Problem to work on
Below are some records. Print exactly the lines between the one holding "The height and width of the screenshot is (768, 1366)." and the one holding "Given: Close the Quick Schedule dialog", inclusive, and nothing else.

=== Source material ===

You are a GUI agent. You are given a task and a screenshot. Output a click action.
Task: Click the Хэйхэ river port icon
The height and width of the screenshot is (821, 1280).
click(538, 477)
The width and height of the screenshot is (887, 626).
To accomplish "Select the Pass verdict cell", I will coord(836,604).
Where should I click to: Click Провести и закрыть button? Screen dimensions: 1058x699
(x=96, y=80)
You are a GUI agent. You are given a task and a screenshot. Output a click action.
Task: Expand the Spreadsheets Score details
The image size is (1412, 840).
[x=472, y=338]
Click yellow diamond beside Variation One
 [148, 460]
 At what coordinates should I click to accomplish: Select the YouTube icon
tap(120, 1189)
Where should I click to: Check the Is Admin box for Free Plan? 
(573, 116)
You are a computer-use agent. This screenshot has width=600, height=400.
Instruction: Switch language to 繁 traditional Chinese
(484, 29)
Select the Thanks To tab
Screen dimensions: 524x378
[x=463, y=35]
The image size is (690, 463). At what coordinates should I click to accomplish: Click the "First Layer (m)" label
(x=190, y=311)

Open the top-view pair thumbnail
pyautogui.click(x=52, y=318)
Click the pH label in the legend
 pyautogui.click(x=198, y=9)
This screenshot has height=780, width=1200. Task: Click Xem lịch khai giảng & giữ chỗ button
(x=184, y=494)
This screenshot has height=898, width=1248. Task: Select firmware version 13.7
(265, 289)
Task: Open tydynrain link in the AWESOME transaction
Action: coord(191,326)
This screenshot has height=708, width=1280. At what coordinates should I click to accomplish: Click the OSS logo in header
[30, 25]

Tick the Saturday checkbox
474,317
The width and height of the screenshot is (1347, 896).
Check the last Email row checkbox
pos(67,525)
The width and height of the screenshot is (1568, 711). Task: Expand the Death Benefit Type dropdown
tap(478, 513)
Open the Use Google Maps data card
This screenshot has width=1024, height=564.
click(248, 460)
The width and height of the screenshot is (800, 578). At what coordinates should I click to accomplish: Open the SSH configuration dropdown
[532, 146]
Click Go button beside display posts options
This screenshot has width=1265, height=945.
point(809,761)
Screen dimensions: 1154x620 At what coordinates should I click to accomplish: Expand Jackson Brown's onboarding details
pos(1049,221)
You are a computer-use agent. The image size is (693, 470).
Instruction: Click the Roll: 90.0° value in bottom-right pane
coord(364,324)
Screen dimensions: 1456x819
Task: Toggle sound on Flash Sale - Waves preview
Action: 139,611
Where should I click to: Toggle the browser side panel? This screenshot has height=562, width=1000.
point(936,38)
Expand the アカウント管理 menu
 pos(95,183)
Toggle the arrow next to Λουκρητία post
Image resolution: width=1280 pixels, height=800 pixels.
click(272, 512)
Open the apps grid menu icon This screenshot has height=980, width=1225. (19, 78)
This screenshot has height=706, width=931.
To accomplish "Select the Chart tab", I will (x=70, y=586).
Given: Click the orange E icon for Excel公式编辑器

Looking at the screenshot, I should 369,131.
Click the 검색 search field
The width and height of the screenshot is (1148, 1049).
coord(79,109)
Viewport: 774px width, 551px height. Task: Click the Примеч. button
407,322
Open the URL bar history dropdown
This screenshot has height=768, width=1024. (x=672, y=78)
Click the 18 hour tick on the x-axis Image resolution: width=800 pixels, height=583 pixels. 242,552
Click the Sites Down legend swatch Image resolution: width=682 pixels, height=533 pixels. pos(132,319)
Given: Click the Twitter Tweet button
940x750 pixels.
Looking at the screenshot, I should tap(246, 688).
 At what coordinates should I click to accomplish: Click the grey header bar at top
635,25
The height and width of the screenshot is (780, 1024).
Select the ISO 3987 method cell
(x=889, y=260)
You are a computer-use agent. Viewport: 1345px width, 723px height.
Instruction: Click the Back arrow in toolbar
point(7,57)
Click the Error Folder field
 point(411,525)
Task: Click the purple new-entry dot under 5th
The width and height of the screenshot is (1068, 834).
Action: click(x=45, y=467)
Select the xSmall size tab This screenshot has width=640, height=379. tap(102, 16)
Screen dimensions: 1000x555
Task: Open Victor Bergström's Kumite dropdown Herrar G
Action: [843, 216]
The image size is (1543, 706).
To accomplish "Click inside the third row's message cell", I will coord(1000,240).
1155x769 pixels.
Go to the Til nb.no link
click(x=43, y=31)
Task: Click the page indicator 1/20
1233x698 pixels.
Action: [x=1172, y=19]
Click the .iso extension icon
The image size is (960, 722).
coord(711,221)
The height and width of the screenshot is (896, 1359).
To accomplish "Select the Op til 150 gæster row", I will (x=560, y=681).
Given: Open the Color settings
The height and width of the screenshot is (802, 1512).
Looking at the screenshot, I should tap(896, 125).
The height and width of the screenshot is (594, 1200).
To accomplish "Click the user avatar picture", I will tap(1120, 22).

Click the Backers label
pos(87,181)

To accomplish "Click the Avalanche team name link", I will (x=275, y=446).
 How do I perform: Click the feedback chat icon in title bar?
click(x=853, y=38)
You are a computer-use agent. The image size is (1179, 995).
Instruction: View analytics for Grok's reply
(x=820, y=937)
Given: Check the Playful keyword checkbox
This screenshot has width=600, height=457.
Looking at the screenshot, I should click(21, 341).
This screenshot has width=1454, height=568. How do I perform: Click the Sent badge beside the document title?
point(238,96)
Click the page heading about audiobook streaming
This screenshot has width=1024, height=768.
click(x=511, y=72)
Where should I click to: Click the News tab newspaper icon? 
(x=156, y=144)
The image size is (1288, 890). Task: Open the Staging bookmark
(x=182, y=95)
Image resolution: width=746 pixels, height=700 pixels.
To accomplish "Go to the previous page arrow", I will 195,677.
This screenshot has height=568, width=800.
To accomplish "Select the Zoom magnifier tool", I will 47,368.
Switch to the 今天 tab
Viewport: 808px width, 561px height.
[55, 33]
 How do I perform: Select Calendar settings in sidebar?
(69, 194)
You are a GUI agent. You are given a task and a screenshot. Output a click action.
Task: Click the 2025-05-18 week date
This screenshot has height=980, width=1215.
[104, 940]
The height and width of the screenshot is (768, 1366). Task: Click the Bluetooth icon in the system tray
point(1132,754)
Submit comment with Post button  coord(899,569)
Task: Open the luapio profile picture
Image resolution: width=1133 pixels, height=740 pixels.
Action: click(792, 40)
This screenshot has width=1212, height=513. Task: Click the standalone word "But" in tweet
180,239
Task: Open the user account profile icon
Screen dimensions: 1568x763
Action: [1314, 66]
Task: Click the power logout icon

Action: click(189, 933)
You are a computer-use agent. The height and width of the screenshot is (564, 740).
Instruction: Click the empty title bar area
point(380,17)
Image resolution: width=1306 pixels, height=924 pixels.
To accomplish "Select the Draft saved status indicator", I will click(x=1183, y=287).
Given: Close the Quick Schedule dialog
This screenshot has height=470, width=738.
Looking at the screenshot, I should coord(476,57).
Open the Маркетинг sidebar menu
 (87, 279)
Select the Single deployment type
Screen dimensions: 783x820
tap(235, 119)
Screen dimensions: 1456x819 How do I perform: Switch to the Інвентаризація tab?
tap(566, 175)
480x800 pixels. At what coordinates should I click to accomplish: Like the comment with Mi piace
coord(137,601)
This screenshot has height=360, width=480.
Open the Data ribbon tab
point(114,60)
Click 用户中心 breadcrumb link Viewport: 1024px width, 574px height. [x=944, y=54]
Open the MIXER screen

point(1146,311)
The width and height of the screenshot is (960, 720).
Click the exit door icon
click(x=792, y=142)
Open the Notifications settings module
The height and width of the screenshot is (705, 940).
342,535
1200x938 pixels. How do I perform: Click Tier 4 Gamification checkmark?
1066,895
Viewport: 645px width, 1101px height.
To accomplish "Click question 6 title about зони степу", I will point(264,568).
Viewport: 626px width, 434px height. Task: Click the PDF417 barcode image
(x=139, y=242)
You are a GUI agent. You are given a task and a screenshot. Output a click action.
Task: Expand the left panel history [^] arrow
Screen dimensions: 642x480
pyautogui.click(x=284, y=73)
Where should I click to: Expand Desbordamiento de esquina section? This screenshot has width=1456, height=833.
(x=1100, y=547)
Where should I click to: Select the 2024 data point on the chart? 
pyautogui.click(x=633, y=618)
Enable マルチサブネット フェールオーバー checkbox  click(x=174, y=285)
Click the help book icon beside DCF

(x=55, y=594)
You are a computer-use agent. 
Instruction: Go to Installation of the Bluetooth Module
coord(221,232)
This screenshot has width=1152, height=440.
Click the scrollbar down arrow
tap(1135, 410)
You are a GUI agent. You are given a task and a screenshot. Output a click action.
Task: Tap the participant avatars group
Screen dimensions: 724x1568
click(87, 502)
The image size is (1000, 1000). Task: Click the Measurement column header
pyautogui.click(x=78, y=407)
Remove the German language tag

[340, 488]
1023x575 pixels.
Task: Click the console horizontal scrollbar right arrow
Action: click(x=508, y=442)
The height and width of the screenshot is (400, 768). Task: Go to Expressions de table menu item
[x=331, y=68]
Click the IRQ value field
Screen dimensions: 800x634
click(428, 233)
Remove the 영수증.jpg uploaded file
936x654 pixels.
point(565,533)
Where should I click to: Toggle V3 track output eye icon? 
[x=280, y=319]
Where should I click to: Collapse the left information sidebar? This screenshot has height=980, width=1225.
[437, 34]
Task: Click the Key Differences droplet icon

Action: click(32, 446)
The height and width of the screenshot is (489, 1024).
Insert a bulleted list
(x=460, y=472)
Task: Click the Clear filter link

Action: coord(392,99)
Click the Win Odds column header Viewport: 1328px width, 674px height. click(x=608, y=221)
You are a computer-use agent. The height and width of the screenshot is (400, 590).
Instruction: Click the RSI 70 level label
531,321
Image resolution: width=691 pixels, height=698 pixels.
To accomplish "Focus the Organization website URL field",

===

Exercise solution
The height and width of the screenshot is (768, 1366). Task: Click the Bluetooth icon in the system tray
point(1132,754)
Submit comment with Post button  coord(899,569)
Task: Open the luapio profile picture
Image resolution: width=1133 pixels, height=740 pixels.
Action: click(792, 40)
This screenshot has width=1212, height=513. Task: Click the standalone word "But" in tweet
180,239
Task: Open the user account profile icon
Screen dimensions: 1568x763
Action: [1314, 66]
Task: Click the power logout icon

Action: click(189, 933)
You are a computer-use agent. The height and width of the screenshot is (564, 740).
Instruction: Click the empty title bar area
point(380,17)
Image resolution: width=1306 pixels, height=924 pixels.
To accomplish "Select the Draft saved status indicator", I will click(x=1183, y=287).
Given: Close the Quick Schedule dialog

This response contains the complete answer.